Brewer's yeast was used as it serves as a powerful biological tool equipped with a highly efficient homologous recombination system that automatically recognizes and seamlessly joins matching DNA sequences, said Yuan.

The problem remained of how to safely transfer this large and fragile genome fragment into mice embryos. The team solved this by using yeast nuclei as natural, solid carriers.

"If transferring DNA across species is like a moon landing mission on Earth, our use of yeast nuclei is akin to the spacecraft that safely transports astronauts between Earth and the moon, protecting and compressing the synthetic genome," said Yuan.

This method involves isolating the entire yeast nucleus containing the synthetic DNA. This nucleus acts as a natural, sturdy transport capsule, providing perfect physical protection for the genetic material inside, said Liu Yue, a member of the research team.

The research can shed new light on the treatment of diseases related to chromosomal anomalies. In the future, by synthesizing key gene fragments, scientists may be able to correct defects in the AZFa region causing infertility. Understanding the correlation between genomic variations and diseases can also guide treatments for conditions such as cancer.

Tang Fuchou, a professor at Peking University, said the SynNICE method could potentially extend the functional lifespan of xenotransplantation with humanized pig donor organs in human bodies from two to three years to several decades, offering revolutionary hope for addressing the global organ shortage.

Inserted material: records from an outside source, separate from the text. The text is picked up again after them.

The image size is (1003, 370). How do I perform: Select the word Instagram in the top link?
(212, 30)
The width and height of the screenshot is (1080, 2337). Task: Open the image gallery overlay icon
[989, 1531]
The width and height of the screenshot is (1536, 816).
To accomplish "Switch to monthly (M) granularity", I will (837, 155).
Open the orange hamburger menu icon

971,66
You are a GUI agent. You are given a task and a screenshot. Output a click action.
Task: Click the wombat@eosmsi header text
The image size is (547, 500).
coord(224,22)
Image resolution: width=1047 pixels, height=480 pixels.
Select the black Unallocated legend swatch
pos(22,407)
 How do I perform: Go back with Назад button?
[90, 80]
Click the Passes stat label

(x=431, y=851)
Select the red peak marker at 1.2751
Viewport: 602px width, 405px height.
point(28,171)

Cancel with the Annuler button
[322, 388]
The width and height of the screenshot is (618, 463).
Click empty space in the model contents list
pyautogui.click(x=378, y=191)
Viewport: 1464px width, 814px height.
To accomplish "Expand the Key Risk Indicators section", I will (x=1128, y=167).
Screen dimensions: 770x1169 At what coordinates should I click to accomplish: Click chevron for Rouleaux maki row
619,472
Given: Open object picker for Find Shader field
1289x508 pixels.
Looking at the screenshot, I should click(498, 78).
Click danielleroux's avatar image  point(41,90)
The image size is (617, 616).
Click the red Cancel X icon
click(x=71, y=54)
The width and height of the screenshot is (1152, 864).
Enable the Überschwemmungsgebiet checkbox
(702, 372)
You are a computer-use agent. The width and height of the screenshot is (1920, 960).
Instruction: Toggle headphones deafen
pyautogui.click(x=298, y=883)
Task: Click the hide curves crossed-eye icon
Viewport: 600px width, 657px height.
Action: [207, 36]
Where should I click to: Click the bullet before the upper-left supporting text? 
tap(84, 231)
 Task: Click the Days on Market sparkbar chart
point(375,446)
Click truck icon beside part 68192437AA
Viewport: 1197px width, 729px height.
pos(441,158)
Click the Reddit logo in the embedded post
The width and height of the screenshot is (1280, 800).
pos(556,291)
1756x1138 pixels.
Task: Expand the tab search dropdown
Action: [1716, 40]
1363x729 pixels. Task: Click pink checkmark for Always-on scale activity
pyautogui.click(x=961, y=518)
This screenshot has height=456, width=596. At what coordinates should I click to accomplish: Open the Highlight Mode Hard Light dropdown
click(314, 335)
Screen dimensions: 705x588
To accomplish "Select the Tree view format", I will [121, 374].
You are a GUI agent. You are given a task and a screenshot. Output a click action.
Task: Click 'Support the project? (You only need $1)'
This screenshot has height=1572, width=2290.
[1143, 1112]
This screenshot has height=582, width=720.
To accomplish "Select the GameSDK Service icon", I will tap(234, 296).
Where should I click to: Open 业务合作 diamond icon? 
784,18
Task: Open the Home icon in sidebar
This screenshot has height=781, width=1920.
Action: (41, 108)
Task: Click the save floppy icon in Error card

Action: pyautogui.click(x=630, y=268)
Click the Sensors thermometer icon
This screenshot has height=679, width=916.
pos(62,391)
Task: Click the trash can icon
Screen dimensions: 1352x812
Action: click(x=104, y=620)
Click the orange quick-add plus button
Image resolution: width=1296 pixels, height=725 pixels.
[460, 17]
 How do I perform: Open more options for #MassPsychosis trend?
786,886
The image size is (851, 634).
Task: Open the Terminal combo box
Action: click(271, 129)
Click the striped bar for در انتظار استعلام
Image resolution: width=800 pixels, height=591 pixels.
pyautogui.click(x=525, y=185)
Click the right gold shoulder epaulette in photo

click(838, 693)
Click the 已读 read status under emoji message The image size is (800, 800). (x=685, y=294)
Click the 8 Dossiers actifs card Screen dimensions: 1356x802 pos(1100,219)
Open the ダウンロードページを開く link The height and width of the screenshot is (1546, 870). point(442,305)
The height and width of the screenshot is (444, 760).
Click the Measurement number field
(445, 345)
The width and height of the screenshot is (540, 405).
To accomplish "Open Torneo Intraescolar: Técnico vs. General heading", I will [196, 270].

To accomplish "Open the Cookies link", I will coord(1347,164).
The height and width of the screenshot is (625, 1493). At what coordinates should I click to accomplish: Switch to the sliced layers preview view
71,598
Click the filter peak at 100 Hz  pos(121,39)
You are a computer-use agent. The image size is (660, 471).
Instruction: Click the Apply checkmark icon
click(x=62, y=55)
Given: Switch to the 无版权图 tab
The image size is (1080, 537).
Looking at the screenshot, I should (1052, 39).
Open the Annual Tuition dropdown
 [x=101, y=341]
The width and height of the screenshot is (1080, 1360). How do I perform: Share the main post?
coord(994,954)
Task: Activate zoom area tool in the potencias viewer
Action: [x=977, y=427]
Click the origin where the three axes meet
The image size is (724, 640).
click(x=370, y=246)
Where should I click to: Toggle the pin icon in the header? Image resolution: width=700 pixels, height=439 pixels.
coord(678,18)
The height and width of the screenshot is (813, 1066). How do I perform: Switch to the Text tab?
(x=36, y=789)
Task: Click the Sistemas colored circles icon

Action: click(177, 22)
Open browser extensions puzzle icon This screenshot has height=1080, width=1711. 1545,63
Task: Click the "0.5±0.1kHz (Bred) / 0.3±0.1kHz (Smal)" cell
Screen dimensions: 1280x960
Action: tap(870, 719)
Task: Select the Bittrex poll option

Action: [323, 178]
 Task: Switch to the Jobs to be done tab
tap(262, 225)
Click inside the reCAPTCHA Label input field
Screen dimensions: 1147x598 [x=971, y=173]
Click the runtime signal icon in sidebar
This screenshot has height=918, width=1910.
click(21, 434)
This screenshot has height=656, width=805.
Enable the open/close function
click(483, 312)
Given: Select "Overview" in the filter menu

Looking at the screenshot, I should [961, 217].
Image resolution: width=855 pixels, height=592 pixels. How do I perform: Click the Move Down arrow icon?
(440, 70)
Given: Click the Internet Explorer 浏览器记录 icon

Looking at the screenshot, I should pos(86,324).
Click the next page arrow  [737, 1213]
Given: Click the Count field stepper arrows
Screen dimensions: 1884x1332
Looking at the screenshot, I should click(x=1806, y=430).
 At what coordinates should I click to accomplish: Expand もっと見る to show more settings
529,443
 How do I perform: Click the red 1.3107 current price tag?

Yuan said the substantial resources provided for basic research were crucial for the team to be able to tackle such "unclaimed territories" in science, such as repetitive sequence assembly and nuclear transfer.

Interdisciplinary collaboration was essential, bringing together experts in synthetic biology, medicine, developmental biology and epigenetics, he said. Gene function validation in the research was carried out by teams from Tianjin University and Tsinghua University, with several hospitals providing real clinical cases for the study.

"Humanity is still in the technology development stage for DNA synthesis. While advancing technological innovation, China remains highly attentive to biosecurity," he said.

In 2017, Tianjin University led scientists from over 20 countries across four continents in drafting the "Tianjin Biosecurity Guidelines for Codes of Conduct for Scientists", which the World Health Organization has recognized as a global biosecurity ethical standard.

Yuan said the ability to synthesize large genomes could spark a medical revolution, potentially curing currently incurable diseases and paving the way for new treatments.

The study report was titled De novo Assembly and Delivery of Synthetic Megabase-Scale Human DNA into Mouse Early Embryos.

Shi Yudie and Zang Yifan contributed to this story.